Rows showing where targets appear
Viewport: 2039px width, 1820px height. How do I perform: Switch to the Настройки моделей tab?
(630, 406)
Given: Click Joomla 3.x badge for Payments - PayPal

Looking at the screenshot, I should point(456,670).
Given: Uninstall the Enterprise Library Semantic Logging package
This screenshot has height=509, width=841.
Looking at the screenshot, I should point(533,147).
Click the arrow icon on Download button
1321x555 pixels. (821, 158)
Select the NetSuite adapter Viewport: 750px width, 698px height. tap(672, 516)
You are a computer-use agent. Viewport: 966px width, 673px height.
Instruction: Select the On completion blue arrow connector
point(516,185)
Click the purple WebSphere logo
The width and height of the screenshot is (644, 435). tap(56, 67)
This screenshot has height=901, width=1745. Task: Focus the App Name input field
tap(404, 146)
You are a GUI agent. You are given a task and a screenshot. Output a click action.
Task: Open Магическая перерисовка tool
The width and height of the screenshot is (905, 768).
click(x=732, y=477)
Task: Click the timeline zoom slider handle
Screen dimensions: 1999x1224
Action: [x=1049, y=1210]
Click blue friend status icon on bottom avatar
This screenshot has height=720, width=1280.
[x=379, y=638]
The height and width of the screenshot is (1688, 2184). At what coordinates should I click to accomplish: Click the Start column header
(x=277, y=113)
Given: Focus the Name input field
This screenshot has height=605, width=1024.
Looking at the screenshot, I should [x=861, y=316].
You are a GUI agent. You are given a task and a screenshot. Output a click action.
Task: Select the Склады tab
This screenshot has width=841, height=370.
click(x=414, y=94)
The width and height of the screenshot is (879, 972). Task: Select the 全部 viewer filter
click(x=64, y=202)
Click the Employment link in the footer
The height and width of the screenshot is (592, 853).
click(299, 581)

#### WHAT YOU HAVE TO DO
Copy out every one of the lines above, word for word.

#### FINISHED ANSWER
Viewport: 2039px width, 1820px height. How do I perform: Switch to the Настройки моделей tab?
(630, 406)
Given: Click Joomla 3.x badge for Payments - PayPal

Looking at the screenshot, I should point(456,670).
Given: Uninstall the Enterprise Library Semantic Logging package
This screenshot has height=509, width=841.
Looking at the screenshot, I should point(533,147).
Click the arrow icon on Download button
1321x555 pixels. (821, 158)
Select the NetSuite adapter Viewport: 750px width, 698px height. tap(672, 516)
You are a computer-use agent. Viewport: 966px width, 673px height.
Instruction: Select the On completion blue arrow connector
point(516,185)
Click the purple WebSphere logo
The width and height of the screenshot is (644, 435). tap(56, 67)
This screenshot has height=901, width=1745. Task: Focus the App Name input field
tap(404, 146)
You are a GUI agent. You are given a task and a screenshot. Output a click action.
Task: Open Магическая перерисовка tool
The width and height of the screenshot is (905, 768).
click(x=732, y=477)
Task: Click the timeline zoom slider handle
Screen dimensions: 1999x1224
Action: [x=1049, y=1210]
Click blue friend status icon on bottom avatar
This screenshot has height=720, width=1280.
[x=379, y=638]
The height and width of the screenshot is (1688, 2184). At what coordinates should I click to accomplish: Click the Start column header
(x=277, y=113)
Given: Focus the Name input field
This screenshot has height=605, width=1024.
Looking at the screenshot, I should [x=861, y=316].
You are a GUI agent. You are given a task and a screenshot. Output a click action.
Task: Select the Склады tab
This screenshot has width=841, height=370.
click(x=414, y=94)
The width and height of the screenshot is (879, 972). Task: Select the 全部 viewer filter
click(x=64, y=202)
Click the Employment link in the footer
The height and width of the screenshot is (592, 853).
click(299, 581)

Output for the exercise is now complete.